Donkey-hide gelatin has been a valuable and prominent part of traditional Chinese medicine. This ancient remedy is called “ejiao.” Historical Chinese medicinal texts prescribed donkey-hide gelatin for a variety of conditions such as bleeding, dizziness, insomnia, dry cough and for yin deficiency.
Although ejiao is one of the oldest and supposedly most potent forms of traditional Chinese medicine, very few people outside China know about the ejiao cure-all. In fact, some Westerners may be skeptical of the way it’s made: soaking and stewing a donkey’s hide until it becomes gelatin, and then using it in a number of ways.

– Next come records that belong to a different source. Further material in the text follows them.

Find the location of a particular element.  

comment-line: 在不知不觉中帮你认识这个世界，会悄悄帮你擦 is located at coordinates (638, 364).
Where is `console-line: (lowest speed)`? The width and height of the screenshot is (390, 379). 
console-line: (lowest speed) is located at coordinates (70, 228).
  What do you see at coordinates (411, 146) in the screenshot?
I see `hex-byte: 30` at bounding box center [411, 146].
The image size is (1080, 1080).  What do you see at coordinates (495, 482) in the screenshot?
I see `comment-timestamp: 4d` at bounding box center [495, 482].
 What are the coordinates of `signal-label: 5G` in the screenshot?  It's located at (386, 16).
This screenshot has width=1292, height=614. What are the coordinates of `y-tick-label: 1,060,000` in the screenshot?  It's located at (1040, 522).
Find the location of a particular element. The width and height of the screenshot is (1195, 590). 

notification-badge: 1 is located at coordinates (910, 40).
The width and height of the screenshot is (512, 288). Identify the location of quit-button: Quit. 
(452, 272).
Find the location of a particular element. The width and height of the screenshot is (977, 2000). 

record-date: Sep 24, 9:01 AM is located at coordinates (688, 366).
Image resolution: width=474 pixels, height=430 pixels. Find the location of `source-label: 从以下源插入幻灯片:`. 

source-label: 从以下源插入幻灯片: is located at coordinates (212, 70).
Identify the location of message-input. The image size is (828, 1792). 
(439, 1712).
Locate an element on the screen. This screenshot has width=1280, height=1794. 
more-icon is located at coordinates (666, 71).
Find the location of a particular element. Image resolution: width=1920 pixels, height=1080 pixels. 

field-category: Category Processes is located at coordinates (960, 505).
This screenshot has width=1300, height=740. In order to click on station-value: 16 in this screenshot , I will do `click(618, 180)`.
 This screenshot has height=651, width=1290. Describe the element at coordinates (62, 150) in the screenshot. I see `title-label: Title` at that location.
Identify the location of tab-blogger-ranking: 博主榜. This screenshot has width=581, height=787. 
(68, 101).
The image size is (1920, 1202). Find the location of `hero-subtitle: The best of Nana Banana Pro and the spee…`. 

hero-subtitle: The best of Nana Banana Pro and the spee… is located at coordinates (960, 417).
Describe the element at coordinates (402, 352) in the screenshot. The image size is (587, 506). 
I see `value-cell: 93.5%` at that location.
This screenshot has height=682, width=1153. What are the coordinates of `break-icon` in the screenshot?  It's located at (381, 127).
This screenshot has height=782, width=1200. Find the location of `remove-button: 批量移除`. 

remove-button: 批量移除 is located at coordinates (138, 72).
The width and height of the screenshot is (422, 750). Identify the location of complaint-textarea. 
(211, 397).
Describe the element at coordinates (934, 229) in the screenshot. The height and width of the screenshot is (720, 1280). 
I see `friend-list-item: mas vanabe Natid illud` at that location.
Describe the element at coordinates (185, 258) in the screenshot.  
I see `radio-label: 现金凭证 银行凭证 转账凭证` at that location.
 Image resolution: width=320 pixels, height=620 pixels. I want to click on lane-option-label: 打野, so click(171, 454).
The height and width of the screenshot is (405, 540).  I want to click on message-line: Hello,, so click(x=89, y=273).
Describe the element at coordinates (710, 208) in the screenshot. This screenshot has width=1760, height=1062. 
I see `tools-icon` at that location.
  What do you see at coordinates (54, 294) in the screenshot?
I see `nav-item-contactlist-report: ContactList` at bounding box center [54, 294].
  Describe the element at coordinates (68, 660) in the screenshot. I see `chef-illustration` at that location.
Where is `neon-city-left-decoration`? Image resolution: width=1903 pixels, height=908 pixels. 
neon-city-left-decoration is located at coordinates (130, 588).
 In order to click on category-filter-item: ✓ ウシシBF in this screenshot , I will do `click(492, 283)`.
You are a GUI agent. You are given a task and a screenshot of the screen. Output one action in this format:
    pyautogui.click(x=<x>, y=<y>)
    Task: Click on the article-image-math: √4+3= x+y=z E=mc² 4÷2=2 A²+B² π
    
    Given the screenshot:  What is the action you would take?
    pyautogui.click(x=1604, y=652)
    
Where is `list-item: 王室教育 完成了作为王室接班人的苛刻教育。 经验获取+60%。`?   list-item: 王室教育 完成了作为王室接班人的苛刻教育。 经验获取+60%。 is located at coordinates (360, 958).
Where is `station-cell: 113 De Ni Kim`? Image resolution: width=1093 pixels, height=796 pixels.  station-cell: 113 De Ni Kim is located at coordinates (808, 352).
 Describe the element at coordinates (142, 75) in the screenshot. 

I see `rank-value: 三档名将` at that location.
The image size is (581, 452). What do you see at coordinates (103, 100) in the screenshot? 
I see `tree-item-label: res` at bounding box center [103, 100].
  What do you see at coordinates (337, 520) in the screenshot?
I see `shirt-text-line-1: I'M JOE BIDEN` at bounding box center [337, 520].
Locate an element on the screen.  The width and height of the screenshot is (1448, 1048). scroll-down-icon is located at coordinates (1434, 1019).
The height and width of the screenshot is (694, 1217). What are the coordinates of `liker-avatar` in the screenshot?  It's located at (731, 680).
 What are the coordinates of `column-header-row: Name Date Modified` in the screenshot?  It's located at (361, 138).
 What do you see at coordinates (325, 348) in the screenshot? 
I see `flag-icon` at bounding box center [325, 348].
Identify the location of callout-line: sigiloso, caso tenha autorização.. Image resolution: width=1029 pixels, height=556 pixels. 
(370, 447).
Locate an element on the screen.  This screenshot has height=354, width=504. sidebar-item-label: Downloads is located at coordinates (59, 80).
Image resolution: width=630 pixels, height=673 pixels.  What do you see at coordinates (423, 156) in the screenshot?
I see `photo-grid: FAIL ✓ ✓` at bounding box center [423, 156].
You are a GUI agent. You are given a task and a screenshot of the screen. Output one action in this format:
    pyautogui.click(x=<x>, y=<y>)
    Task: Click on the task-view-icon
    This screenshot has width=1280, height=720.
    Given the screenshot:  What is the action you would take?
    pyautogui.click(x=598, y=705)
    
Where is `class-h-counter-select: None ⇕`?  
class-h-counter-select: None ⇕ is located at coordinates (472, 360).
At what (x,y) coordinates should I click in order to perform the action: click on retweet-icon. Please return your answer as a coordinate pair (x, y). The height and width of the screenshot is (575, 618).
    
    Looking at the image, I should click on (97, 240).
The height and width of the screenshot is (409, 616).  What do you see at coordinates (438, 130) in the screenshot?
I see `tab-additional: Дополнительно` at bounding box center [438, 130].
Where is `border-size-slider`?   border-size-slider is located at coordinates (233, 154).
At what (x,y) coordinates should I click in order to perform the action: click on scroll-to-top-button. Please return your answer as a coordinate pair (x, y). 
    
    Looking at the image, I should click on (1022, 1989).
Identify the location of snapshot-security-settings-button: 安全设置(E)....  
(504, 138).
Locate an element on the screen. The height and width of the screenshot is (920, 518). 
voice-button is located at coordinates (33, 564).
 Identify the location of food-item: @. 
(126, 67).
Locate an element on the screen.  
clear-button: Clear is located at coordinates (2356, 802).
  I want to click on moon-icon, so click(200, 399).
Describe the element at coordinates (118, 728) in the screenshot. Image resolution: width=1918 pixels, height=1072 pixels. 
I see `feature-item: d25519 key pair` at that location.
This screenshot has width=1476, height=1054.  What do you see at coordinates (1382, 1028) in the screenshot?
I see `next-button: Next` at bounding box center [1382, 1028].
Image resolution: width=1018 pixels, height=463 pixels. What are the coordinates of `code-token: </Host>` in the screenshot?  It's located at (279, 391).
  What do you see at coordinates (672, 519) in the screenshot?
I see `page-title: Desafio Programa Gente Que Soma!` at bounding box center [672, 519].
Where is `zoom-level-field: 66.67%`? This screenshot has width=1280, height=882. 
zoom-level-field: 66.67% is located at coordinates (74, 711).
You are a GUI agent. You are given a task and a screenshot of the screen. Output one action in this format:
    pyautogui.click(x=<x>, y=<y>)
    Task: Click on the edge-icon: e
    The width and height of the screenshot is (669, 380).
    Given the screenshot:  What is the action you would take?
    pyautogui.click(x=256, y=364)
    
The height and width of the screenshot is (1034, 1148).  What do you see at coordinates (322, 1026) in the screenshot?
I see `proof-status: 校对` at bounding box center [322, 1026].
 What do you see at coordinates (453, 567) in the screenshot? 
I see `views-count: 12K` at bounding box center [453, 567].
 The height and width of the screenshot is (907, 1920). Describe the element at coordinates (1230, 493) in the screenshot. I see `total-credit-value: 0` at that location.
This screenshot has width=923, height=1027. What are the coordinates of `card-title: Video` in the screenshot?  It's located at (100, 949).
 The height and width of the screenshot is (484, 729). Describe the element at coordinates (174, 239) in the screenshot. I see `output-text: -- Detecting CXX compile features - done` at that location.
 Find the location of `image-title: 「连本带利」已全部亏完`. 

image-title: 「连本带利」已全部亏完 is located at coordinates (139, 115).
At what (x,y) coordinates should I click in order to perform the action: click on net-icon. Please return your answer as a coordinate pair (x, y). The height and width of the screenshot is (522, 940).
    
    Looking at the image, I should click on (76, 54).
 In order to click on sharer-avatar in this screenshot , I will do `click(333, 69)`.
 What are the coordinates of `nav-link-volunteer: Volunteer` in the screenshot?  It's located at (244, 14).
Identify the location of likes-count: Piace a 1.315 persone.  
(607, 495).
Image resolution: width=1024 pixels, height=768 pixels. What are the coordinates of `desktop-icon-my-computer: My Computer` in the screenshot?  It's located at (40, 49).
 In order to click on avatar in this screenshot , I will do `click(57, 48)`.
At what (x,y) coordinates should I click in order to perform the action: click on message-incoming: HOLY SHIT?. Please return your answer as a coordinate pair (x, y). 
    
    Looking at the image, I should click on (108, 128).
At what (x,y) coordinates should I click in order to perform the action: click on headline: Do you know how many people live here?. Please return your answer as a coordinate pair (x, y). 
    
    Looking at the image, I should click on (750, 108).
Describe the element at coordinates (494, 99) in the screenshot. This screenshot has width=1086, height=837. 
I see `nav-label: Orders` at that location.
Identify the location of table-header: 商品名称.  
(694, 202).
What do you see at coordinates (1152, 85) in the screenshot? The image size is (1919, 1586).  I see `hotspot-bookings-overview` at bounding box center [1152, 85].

For years, ejiao was only within reach of China’s most elite; Tang dynasty (618 – 907) concubines were known to eat it regularly, and Qing dynasty (1616 – 1911) emperors gave it as gifts.
In Dong’e county of Shandong province, where the best ejiao first originated, there are now 100 factories which produce ejiao-based products, and the largest, Shandong Dong-e E-Jiao, employs 10,000 people, around 5% of the entire county’s population. It is also a publicly-listed company on the Shenzhen Stock Exchange.
Of course, animal lovers are up in arms. “World’s donkeys being decimated by demand for Chinese medicine,” screamed a headline in The Guardian.
Other reports claimed that tens of thousands of donkeys go from Egypt to China, that donkeys are being stolen and brutally slaughtered for their hides, etc. PETA even released “eyewitness footage” showing baby donkeys being bludgeoned to death with sledgehammers or killed by having their throats cut. Er, how do you steal a donkey?
A study by a British charity dedicated to protecting donkeys says soaring demand in China for ejiao has left the global population of the animal “in crisis.”
In April 2011, the founder of the same charity named an orphaned donkey foal after Prince William in honor of the Prince’s then upcoming wedding to Catherine Middleton. The founder said at the time, “It’s a real honor to have Prince William with us and I can’t think of a better name for him, thus to mark the occasion of the royal wedding.”
You get my point.
Yup, donkeys here, donkeys there, donkeys everywhere.